Non-parametric cluster-level Wilcoxon

I want to perform a Non-parametric 1 sample cluster statistic on single trial power to find a significant cluster in a within-subject design.

Is there a way to perform permutation_cluster_1samp_test with Wilcoxon instead of the default t-test?

Thank you,
Sharon

  • MNE version: 1.1
  • operating system: Windows 10 Home

You can use the stat_fun parameter to specify a custom function for calculation of the statistics.

Thank you!
I encounter a problem trying to implement it using stat_fun.
I try to execute:

mne.stats.permutation_cluster_1samp_test(subjects_over_time_array, stat_fun=scipy.stats.wilcoxon)

But I get an error:

> File ~\anaconda3\lib\site-packages\scipy\stats\morestats.py:3123, in wilcoxon(x, y, zero_method, correction, alternative, mode)
>    3121     d = asarray(x)
>    3122     if d.ndim > 1:
> -> 3123         raise ValueError('Sample x must be one-dimensional.')

I can’t figure out what’s wrong, as the scipy.stats.wilcoxon function indeed receives 1D input, as requested in the permutation_cluster_1samp_test documentation.

Many thanks,
Sharon

This works for me:

def stat_fun_wilcox(X):
    result = scipy.stats.wilcoxon(X)
    return result.statistic


T_obs, clusters, cluster_p_values, H0 = permutation_cluster_1samp_test(
    epochs_power,
    n_permutations=n_permutations,
    threshold=t_thresh,
    tail=tail,
    adjacency=adjacency,
    out_type='mask',
    stat_fun=stat_fun_wilcox
)

You need to adjust t_thresh, though.

1 Like

The wilcoxon.statistic returns the W value, which behaves differently from the T statistic used in the original implementation of permutation_cluster_1samp_test.

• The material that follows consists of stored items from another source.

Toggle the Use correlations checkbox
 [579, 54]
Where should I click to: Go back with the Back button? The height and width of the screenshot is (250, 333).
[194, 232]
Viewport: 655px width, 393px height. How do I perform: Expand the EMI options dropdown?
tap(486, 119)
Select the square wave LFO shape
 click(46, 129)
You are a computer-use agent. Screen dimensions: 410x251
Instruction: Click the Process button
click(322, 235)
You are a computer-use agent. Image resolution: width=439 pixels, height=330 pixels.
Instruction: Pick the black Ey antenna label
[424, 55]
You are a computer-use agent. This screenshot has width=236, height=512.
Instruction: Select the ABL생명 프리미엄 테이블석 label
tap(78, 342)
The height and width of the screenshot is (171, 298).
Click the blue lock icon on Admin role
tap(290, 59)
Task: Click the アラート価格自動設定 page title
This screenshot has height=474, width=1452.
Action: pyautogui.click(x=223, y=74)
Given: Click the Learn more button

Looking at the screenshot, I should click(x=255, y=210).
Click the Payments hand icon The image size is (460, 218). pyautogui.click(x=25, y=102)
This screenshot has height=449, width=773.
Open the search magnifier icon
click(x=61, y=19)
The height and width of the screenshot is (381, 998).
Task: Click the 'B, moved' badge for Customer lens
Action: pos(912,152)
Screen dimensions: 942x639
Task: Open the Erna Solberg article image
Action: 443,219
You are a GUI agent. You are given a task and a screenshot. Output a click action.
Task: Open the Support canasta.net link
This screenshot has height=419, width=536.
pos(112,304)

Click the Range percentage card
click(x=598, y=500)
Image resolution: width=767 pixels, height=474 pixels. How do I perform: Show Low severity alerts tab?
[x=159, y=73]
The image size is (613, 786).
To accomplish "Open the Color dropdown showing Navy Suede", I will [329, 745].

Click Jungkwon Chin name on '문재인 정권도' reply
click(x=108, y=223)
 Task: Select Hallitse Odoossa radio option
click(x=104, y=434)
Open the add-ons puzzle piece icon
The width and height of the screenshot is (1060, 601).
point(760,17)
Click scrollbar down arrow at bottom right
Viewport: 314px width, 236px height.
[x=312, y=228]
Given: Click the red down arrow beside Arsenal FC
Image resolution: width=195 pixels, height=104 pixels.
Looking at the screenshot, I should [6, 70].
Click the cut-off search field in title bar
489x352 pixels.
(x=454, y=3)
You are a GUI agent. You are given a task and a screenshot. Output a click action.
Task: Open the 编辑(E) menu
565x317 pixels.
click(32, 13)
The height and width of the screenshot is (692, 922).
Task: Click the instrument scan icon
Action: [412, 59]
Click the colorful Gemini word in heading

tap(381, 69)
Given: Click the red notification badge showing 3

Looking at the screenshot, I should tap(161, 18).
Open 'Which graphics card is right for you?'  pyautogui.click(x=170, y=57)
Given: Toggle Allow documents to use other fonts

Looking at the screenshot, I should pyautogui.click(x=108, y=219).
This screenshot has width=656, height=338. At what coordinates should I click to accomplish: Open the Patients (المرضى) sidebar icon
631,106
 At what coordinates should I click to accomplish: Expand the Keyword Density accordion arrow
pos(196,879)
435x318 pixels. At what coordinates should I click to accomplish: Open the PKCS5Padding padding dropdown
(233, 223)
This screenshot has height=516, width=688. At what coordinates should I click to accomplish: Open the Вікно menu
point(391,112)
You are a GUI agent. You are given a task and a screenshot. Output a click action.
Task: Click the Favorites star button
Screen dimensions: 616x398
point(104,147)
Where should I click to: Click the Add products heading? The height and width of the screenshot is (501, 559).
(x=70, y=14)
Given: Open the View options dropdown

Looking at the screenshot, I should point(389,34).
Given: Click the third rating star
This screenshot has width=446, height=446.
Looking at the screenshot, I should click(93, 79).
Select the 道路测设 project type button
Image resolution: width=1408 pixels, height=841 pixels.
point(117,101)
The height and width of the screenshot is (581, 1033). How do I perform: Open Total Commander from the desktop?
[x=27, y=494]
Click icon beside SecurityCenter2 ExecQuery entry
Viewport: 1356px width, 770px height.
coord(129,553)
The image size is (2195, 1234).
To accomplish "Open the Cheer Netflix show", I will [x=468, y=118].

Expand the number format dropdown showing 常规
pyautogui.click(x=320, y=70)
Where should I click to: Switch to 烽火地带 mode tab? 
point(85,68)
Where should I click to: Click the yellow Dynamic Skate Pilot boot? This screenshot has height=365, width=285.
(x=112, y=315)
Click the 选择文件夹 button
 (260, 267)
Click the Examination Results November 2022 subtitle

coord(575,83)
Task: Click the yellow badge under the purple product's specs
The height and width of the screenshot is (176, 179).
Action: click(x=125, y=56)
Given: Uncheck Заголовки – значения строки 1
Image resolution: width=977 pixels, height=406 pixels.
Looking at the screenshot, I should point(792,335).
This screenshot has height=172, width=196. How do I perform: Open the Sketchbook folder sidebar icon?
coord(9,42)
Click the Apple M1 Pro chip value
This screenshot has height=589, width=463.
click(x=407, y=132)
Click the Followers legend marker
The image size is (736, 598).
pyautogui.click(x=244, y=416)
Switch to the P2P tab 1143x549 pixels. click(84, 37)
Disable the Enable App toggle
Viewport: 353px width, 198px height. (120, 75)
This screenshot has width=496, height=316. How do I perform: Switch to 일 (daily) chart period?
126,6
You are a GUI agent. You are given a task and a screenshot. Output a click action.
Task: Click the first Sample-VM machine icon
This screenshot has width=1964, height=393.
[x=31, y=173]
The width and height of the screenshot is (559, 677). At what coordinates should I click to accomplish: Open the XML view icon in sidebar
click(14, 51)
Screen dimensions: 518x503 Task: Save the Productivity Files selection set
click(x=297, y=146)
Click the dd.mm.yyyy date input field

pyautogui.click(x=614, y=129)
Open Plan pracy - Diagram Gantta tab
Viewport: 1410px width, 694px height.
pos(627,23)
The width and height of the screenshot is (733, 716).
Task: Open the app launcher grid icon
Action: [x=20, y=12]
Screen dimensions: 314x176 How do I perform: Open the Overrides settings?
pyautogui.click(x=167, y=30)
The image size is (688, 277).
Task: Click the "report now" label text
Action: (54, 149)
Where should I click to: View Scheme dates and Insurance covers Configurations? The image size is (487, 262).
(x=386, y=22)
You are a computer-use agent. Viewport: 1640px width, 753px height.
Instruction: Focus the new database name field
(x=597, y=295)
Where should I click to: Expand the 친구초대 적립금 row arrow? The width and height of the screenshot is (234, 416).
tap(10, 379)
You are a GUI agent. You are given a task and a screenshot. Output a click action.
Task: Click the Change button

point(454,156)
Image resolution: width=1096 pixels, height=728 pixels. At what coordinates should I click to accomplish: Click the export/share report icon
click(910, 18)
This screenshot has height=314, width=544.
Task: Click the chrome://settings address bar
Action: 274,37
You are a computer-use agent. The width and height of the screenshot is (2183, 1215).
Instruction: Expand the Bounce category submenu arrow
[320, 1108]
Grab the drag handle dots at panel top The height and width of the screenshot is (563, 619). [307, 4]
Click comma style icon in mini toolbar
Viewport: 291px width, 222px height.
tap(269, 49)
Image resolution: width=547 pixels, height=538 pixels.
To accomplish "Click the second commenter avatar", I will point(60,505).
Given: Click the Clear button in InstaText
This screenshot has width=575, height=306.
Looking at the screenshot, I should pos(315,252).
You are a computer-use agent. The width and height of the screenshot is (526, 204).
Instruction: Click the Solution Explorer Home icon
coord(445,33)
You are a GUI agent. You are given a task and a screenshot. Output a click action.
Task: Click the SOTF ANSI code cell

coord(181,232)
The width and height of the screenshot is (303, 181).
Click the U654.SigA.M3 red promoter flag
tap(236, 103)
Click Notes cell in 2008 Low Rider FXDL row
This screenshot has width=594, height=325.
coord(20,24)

While higher T values indicate stronger effects (i.e., lower p-values), in the case of the Wilcoxon test, it’s the lower W values that correspond to more significant results.

Given this inversion in the interpretation of the statistic, do you have any recommendations for how to appropriately set the other parameters as threshold when using a Wilcoxon-based stat_fun?

1 Like